Ok, I'm going to start with a fresh 8.1 today.  In the past, all my other systems have ended up with a huge mess in ports with broken dependencies or won't even build.  So hopefully I can start doing this right on 8.1:

1: cvs lastest port tree.

2: read /usr/ports/UPDATING

3: install port like this to recursively build all dependencies:
`portmaster -rv "dir/port name"`

4. upgrading:
The only time I want to upgrade ports if if their is a security advisory.
check: http://www.vuxml.org/freebsd/
Install portaudit.

If security advisory, update a port and all it's dependencies:
Do steps 1, 2 and then if no special instructions:
`portmaster "portname"`

else, do whatever UPDATING says.

5: deleting:
To delete a port an all it's dependencies (that aren't used by other ports:
`portmaster -e "portname"`
`portmaster -s "portname"`



Does that look right?  Will that keep my ports running smooth?

What happens if when I updgrade (as above) and it rebulids a dependencies that is used by another package.  Will that other package be automatically rebuild it, or do I have to manually build it?  How will I know if I need to manually rebuild it?
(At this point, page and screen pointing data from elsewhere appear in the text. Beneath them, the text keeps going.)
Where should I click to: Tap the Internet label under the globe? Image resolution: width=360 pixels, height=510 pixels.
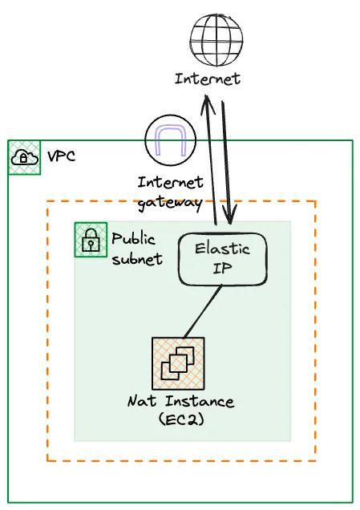point(207,79)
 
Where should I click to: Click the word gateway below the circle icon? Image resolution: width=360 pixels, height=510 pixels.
point(170,202)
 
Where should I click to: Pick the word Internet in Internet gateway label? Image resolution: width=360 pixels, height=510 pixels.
point(170,183)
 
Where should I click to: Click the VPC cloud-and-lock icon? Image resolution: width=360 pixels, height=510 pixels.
point(24,157)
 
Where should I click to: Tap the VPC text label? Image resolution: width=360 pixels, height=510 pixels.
point(62,156)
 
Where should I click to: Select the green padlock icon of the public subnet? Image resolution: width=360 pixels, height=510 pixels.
point(90,240)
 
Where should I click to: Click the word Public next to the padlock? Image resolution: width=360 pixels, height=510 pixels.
point(133,239)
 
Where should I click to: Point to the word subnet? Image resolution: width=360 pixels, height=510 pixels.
point(136,258)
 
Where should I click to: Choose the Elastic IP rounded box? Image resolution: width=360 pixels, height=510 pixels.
point(222,258)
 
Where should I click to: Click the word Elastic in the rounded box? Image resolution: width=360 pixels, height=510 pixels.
point(222,249)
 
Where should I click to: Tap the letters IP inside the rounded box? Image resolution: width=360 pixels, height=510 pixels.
point(222,269)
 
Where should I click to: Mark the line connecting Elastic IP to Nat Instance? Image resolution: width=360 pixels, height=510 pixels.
point(203,311)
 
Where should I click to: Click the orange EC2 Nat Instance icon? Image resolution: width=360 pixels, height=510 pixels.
point(177,363)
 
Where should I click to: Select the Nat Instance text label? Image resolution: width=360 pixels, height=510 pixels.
point(180,401)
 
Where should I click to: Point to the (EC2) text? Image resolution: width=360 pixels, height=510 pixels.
point(180,419)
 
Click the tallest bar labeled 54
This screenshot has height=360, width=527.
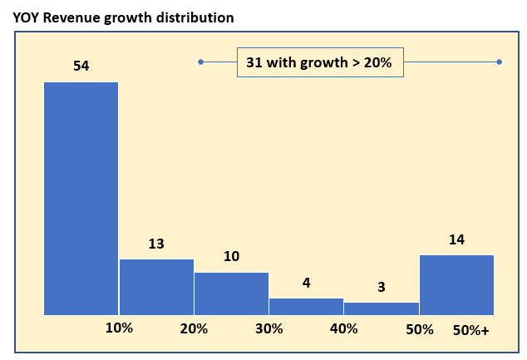81,199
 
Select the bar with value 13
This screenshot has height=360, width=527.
156,287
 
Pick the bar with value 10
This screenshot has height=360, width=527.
232,293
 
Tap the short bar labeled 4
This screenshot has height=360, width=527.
307,307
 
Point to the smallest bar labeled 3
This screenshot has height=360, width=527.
382,309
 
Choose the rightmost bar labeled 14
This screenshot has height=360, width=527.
456,285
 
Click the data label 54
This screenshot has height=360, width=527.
81,66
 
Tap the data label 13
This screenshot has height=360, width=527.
156,244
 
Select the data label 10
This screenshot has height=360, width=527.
232,256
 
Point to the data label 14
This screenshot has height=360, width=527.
457,239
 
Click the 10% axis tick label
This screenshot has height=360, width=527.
119,328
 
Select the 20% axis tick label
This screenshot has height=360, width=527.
194,328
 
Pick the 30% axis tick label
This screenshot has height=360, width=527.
268,328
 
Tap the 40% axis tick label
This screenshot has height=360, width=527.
343,328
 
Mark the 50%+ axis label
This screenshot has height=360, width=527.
470,330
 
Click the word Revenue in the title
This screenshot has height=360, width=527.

Should I use the -w option to save old libraries incase another package needs them?  I don't mind having old libs and old packages as long as they don't have any security advisories on them (or bugs that affect me )


----------



## UNIXgod (Aug 20, 2010)

Can't answer your portmaster questions as I'm a portupgrade user. But I can tell you to install portaudit. You can run it by hand or set up perodic. may save you from grepping vuxml daily.


----------



## dbi (Aug 21, 2010)

portA depends on portB and portC.
You install portA by "portmaster category/portA" and it automatically pulls portB and portC as dependencies.
If there is an update for portC you use "portmaster -r category/portC" to rebuild portA along with portC.
In most of the cases when there is an update for portC, port mainters bump the version of all ports that depend on it, so you won't need to manually force rebuilding by the "-r" option.
In short use "portmaster category/port" for initial installation and then "portmaster -a" to keep your software updated.


----------